A Minerva Foods (BEEF3) voltou ao radar dos investidores após divulgar um resultado que trouxe sinais mistos ao mercado. A companhia registrou receita líquida de R$ 13,4 bilhões no primeiro trimestre de 2026, alta de 19,8% em relação ao mesmo período do ano anterior.
Apesar do avanço nas vendas, o lucro líquido caiu 52,8%, para R$ 87,3 milhões. O contraste mostra que a empresa conseguiu vender mais, mas enfrentou pressão sobre rentabilidade, custos e margens.
O Ebitda ficou próximo de R$ 1,1 bilhão, com crescimento anual, mas a margem seguiu apertada diante de um ambiente mais desafiador para o setor de proteína bovina.
Exportações sustentam o negócio, mas aumentam a dependência externa
A Minerva é uma das empresas brasileiras mais expostas ao mercado internacional de carne bovina. No trimestre, as exportações representaram cerca de 55% da receita bruta.

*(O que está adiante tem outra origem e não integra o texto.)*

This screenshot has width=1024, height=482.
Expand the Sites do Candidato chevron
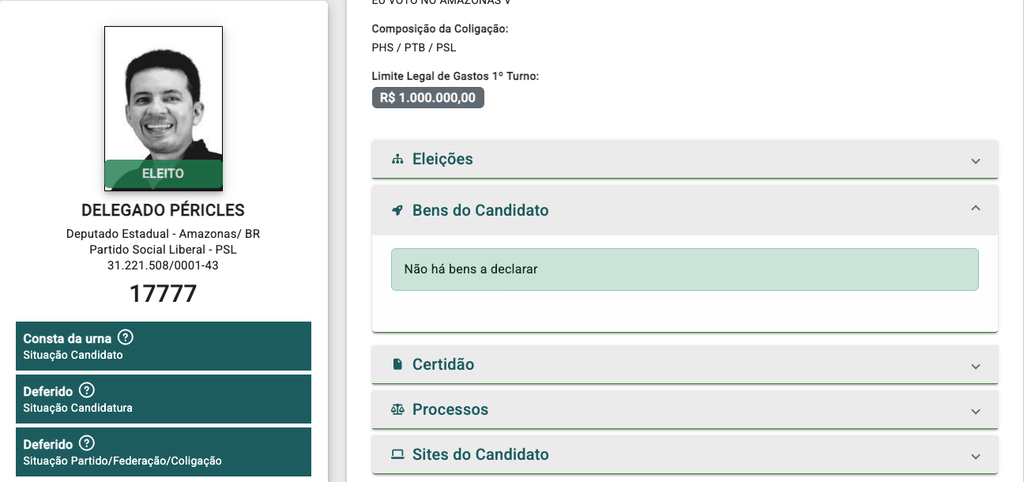point(976,457)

Esse perfil ajuda a companhia em momentos de demanda externa aquecida, mas também aumenta a sensibilidade a fatores como câmbio, demanda chinesa, mercado americano, tarifas, cotas de exportação e eventuais restrições comerciais.

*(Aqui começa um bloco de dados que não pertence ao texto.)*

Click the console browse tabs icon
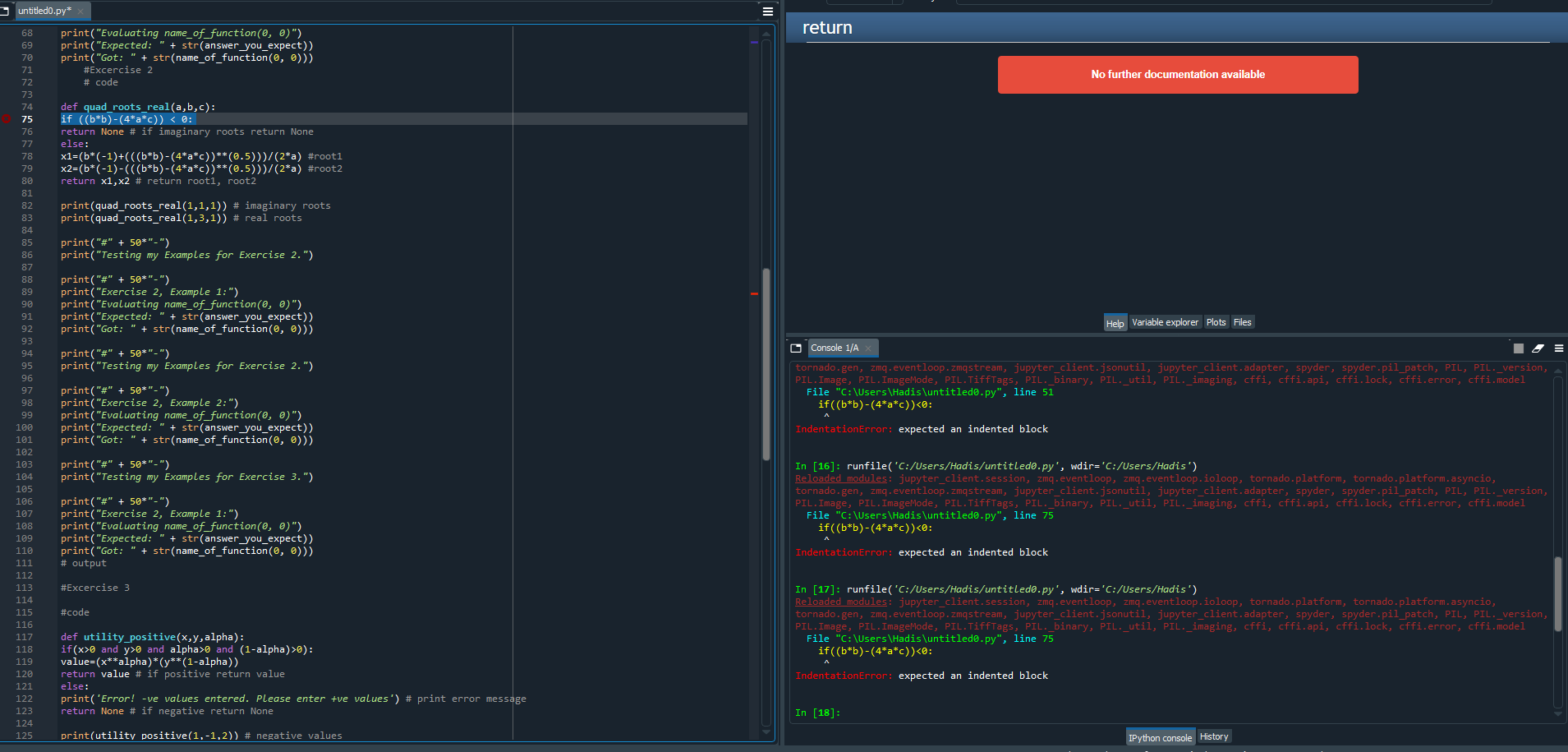 click(x=796, y=348)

China e Estados Unidos seguem como mercados importantes para a empresa. Por isso, qualquer sinal de desaceleração da demanda ou mudança nas regras de importação pode afetar diretamente a percepção dos investidores sobre BEEF3.
Principais dados da Minerva no 1T26
| Indicador | Resultado |
|---|---|
| Receita líquida | R$ 13,4 bilhões |
| Crescimento da receita líquida | 19,8% |
| Lucro líquido | R$ 87,3 milhões |
| Queda do lucro líquido | 52,8% |
| Ebitda aproximado | R$ 1,1 bilhão |
| Exportações na receita bruta | cerca de 55% |
| Alavancagem dívida líquida/Ebitda | cerca de 2,7 vezes |
Safra vê potencial forte para BEEF3
Mesmo com a queda no lucro, o Safra manteve visão positiva para Minerva. O banco destacou que o resultado operacional veio acima do esperado e manteve recomendação de compra para BEEF3.
O preço-alvo do Safra é de R$ 8,50 por ação, o que indica potencial relevante de valorização em relação aos níveis recentes de negociação.
A tese positiva considera que a Minerva pode capturar ganhos com integração de ativos, melhora operacional e manutenção da demanda internacional por carne bovina.
Itaú BBA adota cautela e corta preço-alvo
Na outra ponta, o Itaú BBA reduziu a recomendação da Minerva para visão neutra e cortou o preço-alvo de R$ 9 para R$ 5,50.
O banco citou menor visibilidade para o mercado de carne bovina no Brasil, risco de alta no custo do gado, dúvidas sobre a demanda chinesa e impacto do câmbio.
A XP também adotou tom mais cauteloso, apesar de reconhecer que os números do trimestre vieram acima das estimativas em receita e margem. O ponto de atenção está no fluxo de caixa livre negativo e nas incertezas para os próximos trimestres.
BEEF3 está barata ou virou risco?
A ação da Minerva chama atenção porque negocia descontada em relação a parte dos preços-alvo do mercado. Porém, o desconto não vem sem motivo.
O investidor precisa considerar que frigoríficos são empresas cíclicas, sensíveis ao preço do gado, ao câmbio, às exportações e à demanda global. No caso da Minerva, a forte exposição internacional pode ser vantagem em um cenário favorável, mas também amplia os riscos em momentos de incerteza.
A Minerva (BEEF3) vive um momento de disputa entre potencial e cautela. A receita cresceu, o Ebitda avançou e as exportações continuam fortes, mas a queda de mais de 50% no lucro líquido mostra que a rentabilidade ainda preocupa.